Print the data below exactly, but only the lines from the one containing "Where should I click to: Click the 本地镜像" down to the one containing "Task: Open the Feb 16 post timestamp", inclusive.

**DATA:**
----------------
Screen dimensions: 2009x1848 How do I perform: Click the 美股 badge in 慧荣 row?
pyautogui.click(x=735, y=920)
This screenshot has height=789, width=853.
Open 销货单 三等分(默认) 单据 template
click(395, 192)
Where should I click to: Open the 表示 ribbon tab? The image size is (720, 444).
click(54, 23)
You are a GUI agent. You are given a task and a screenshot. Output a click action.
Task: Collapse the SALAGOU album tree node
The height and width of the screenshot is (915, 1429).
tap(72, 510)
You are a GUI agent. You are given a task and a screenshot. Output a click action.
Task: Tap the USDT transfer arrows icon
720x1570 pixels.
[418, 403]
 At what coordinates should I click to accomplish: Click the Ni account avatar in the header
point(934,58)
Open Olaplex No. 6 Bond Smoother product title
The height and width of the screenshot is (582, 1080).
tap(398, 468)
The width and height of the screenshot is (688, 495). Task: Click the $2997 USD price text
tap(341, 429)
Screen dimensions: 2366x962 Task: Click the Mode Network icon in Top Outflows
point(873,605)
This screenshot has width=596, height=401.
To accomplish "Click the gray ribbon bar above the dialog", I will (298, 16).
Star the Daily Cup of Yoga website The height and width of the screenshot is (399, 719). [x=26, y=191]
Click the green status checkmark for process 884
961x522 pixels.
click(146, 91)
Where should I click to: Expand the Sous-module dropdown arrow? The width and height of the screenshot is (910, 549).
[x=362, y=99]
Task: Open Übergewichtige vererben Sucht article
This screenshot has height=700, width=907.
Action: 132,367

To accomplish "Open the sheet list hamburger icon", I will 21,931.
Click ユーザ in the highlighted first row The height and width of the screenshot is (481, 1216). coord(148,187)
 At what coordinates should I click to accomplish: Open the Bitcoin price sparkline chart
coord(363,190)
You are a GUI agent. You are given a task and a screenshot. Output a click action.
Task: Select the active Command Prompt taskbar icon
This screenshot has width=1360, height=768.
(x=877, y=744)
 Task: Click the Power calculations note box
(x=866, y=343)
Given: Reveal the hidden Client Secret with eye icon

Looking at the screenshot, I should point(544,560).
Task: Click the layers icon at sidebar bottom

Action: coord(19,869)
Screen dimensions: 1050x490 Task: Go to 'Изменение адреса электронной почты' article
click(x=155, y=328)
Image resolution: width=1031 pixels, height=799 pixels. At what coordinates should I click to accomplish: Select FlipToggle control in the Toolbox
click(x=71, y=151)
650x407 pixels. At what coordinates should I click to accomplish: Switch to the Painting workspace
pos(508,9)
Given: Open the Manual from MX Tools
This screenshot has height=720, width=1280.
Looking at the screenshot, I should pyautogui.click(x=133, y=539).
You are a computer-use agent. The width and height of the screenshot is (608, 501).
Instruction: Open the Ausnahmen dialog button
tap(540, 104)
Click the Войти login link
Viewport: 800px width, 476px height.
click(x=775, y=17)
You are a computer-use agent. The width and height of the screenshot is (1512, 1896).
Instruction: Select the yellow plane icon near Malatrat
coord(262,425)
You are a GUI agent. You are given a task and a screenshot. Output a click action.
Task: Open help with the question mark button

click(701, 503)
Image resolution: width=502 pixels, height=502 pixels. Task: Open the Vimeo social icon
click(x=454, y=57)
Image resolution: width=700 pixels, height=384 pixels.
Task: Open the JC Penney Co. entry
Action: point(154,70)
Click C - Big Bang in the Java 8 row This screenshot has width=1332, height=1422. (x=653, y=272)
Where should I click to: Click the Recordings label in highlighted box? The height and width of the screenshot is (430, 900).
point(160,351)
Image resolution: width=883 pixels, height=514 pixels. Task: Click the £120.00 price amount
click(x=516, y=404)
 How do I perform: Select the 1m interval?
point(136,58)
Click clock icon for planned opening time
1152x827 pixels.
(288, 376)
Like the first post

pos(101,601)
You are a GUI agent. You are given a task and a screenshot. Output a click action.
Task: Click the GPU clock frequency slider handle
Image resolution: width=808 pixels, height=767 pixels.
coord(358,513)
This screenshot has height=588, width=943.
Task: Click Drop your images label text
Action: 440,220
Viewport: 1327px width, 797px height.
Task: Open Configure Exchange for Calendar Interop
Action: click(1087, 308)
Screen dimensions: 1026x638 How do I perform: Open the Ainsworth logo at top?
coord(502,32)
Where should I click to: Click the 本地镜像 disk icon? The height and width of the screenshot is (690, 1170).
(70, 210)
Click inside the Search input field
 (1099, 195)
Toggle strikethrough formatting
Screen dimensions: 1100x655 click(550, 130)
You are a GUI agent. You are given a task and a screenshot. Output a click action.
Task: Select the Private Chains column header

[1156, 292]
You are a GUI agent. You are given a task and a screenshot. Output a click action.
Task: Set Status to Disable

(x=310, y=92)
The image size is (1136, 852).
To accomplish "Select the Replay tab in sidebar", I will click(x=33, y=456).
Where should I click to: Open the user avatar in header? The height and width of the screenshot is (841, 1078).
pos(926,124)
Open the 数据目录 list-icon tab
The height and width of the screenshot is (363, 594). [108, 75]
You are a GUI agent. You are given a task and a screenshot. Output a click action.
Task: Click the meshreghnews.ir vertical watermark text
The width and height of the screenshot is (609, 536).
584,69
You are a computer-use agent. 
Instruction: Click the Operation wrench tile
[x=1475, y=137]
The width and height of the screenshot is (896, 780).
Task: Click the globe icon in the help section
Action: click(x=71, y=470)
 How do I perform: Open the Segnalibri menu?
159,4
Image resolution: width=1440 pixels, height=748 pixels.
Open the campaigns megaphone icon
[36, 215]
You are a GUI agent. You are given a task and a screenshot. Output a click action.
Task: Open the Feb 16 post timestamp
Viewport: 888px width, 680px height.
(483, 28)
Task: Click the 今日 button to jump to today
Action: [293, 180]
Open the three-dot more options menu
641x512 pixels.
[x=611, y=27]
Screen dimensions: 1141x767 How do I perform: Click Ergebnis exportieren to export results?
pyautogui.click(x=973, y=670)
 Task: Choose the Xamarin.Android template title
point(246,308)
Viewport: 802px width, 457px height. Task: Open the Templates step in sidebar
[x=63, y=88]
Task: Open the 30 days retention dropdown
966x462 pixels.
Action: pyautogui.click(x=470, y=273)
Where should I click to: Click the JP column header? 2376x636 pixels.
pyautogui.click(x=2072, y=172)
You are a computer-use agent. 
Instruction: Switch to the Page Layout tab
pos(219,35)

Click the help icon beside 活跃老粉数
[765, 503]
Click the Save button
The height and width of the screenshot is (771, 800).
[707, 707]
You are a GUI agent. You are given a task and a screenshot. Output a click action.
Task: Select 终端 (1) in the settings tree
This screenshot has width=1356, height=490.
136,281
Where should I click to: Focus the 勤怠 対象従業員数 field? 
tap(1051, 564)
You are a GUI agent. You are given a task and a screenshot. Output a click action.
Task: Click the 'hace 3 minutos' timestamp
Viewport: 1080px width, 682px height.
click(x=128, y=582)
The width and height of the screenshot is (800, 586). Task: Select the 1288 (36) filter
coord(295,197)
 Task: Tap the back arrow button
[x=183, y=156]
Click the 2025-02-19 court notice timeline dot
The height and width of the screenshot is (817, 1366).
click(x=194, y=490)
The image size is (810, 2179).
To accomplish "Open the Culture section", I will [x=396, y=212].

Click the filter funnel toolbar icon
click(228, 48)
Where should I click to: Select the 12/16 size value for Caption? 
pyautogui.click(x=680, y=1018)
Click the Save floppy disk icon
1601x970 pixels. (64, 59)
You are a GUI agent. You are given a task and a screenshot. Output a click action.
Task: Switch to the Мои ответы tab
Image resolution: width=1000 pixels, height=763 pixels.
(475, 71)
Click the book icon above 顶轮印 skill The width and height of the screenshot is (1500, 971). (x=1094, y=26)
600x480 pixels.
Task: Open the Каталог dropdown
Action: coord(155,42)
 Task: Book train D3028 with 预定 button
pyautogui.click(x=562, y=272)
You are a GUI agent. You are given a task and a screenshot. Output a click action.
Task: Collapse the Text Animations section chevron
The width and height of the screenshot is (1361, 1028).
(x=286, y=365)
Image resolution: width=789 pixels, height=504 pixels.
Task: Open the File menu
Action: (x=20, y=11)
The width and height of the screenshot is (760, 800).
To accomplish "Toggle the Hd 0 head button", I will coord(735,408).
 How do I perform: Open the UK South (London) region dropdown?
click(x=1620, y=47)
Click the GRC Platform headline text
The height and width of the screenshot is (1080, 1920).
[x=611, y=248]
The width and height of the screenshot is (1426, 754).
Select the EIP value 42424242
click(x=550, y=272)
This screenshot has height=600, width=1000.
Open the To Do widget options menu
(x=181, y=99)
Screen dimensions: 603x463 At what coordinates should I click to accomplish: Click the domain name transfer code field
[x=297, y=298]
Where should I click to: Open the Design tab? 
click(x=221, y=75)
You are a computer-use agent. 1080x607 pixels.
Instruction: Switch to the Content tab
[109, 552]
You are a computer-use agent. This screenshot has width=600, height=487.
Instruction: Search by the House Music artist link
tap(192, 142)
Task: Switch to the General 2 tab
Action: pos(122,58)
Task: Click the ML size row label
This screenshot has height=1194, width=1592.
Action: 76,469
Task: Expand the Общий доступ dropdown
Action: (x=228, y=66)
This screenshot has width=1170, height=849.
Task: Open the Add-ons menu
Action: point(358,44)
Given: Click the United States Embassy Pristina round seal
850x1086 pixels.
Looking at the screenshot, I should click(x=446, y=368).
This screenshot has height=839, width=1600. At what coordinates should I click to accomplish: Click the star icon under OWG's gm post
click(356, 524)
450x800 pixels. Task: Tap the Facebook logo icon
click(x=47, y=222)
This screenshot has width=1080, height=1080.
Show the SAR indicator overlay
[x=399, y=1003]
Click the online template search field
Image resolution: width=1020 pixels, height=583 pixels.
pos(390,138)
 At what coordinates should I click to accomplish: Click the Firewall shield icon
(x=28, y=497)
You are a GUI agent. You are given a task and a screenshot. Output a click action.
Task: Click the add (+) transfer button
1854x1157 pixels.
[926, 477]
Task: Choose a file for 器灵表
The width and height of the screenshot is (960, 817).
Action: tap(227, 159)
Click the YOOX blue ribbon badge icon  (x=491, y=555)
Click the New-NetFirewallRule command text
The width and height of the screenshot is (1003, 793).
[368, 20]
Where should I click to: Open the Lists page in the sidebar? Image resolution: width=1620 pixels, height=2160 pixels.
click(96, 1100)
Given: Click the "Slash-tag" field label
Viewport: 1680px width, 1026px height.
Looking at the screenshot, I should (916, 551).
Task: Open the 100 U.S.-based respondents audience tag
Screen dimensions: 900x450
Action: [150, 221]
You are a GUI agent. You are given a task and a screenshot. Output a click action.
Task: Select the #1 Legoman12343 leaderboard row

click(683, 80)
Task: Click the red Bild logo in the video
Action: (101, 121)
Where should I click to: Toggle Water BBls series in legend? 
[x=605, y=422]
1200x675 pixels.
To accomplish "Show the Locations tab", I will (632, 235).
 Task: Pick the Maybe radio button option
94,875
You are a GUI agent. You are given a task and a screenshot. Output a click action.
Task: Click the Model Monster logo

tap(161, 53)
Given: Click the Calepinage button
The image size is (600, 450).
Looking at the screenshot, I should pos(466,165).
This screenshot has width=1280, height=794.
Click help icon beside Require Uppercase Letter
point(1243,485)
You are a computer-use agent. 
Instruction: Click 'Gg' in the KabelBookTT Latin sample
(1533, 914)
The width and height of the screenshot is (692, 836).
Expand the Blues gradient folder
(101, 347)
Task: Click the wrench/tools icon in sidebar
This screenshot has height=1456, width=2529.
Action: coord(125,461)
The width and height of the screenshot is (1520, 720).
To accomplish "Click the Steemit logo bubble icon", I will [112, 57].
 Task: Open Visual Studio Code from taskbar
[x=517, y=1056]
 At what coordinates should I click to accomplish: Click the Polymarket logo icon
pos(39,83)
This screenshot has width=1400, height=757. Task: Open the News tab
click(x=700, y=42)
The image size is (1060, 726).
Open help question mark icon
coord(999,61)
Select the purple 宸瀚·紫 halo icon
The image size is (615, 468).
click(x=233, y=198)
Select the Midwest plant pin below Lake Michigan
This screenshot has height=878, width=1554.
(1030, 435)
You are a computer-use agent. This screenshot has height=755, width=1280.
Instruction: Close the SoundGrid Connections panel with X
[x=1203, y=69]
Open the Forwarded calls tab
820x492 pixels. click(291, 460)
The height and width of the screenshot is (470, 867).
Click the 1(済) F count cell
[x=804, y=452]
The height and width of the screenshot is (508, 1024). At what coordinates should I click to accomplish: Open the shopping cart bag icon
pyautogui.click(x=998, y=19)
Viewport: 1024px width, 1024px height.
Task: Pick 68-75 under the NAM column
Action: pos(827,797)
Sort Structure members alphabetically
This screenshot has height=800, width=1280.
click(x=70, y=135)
----------------
**OUTPUT BELOW:**
Where should I click to: Click the 本地镜像 disk icon? The height and width of the screenshot is (690, 1170).
(70, 210)
Click inside the Search input field
 (1099, 195)
Toggle strikethrough formatting
Screen dimensions: 1100x655 click(550, 130)
You are a GUI agent. You are given a task and a screenshot. Output a click action.
Task: Select the Private Chains column header

[1156, 292]
You are a GUI agent. You are given a task and a screenshot. Output a click action.
Task: Set Status to Disable

(x=310, y=92)
The image size is (1136, 852).
To accomplish "Select the Replay tab in sidebar", I will click(x=33, y=456).
Where should I click to: Open the user avatar in header? The height and width of the screenshot is (841, 1078).
pos(926,124)
Open the 数据目录 list-icon tab
The height and width of the screenshot is (363, 594). [108, 75]
You are a GUI agent. You are given a task and a screenshot. Output a click action.
Task: Click the meshreghnews.ir vertical watermark text
The width and height of the screenshot is (609, 536).
584,69
You are a computer-use agent. 
Instruction: Click the Operation wrench tile
[x=1475, y=137]
The width and height of the screenshot is (896, 780).
Task: Click the globe icon in the help section
Action: click(x=71, y=470)
 How do I perform: Open the Segnalibri menu?
159,4
Image resolution: width=1440 pixels, height=748 pixels.
Open the campaigns megaphone icon
[36, 215]
You are a GUI agent. You are given a task and a screenshot. Output a click action.
Task: Open the Feb 16 post timestamp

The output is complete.